I notice that you guys in the states are able to get a different model, the CR1 SL. The british site has only the SL/CD available.


----------



## pogoman (Sep 1, 2005)

Hey Guys I have a 2006 CR1 Saunier Team Edition Size small with full Dura Ace 10. I'm about to sell it, so if you have anyone that is looking to buy please let me know. It comes complete with Mavic Cosmic Wheels, Easton Handlebar and Ritchey WCS Carbon seatpost.


----------



## jnrpsycho (Sep 4, 2006)

*CR1 Pro frame*

Hi, does anyone know the specs of the the 2007 CR1 frame. Does it use High modulus carbon fibre, or lower quality CF; and does it have a replaceable derailler hanger?
Otherwise is it any different to last years frame?
Thanks


----------



## pogoman (Sep 1, 2005)

the 2007 frame is different than the 2006 CR1. It does come with replaceable deraillur hangers. It also comes with a built-in seatpost. the fork has also changed a bit. The dimensions due to the seat post have also changed a bit. You would have to cut the seatpost depending on your size.


----------



## jnrpsycho (Sep 4, 2006)

I'm actually looking at the CR1 pro. Do you know whether it is high modulus CF? also the website specs has the frame weighing more this year - is that right?


----------



## pogoman (Sep 1, 2005)

I may be wrong but I think the HM was only on the cr1. Yes, the 2007 frame weights a wee more due to the integrated seat post. If you know anyone that wants to buy a CR1 Team (Saunier Duval Edition) complete bike let me know.


----------



## snowkarver (Aug 20, 2006)

All 2006 CR1 frames were produced with some form of high-modulus carbon fiber. The Team Issue and SL editions had a slightly different blend than the Pro and Team, resulting in an approximately 100g weight savings (1.94 lbs versus 2.18 lbs). However, both were high modulus, and neither frameset can be considered "budget" carbon fiber.
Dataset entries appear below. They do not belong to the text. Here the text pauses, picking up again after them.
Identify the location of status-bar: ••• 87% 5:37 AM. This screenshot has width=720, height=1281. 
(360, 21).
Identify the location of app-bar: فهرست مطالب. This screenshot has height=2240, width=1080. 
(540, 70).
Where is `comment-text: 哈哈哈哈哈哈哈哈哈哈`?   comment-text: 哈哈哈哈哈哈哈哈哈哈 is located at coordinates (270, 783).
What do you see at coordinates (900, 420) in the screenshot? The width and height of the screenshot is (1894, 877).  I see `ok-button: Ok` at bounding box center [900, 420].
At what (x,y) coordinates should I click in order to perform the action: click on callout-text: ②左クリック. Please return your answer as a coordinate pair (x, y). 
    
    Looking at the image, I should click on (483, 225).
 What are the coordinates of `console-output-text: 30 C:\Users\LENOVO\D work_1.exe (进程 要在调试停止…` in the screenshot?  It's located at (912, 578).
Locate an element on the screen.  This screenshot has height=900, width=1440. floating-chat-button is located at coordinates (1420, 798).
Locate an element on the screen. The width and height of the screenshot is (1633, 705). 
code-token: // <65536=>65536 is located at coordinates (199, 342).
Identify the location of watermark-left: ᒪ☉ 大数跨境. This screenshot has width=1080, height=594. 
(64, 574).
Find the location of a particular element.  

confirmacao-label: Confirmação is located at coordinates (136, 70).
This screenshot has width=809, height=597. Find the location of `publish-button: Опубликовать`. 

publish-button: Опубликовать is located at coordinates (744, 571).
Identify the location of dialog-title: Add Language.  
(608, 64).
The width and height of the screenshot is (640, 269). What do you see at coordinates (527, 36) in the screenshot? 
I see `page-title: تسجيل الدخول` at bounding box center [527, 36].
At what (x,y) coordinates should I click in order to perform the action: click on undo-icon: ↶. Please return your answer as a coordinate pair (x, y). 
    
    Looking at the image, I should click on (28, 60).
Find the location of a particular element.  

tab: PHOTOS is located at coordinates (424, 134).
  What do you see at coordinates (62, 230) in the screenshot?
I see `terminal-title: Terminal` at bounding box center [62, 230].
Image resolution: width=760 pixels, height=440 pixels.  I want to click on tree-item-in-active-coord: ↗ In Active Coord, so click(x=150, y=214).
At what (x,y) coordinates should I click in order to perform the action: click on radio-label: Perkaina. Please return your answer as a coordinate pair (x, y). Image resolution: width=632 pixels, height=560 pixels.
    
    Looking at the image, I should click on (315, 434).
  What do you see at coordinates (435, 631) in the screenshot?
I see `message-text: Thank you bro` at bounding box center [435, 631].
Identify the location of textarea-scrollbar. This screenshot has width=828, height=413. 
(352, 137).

For 2007, the CR1 frames remain similar to the previous year, including (I believe) the frame blend difference between the SL and Pro/Team models. Of course, there is no "Team Issue" CR1 moving forward, as Saunier-Duval will be migrating to the Addict.

The CR1 retains the standard seatpost configuration. Only the new Addict models (and then only the top one or two editions of that) use the new IMP integrated seatpost that you cut. The lower-end Addicts, and all CR1s, will continue to come with either the Ritchey WCS or Pro regular carbon seatposts.


----------



## pogoman (Sep 1, 2005)

I wonder if Saunier will be using campy or SRAM as I had read on a different msg board.


----------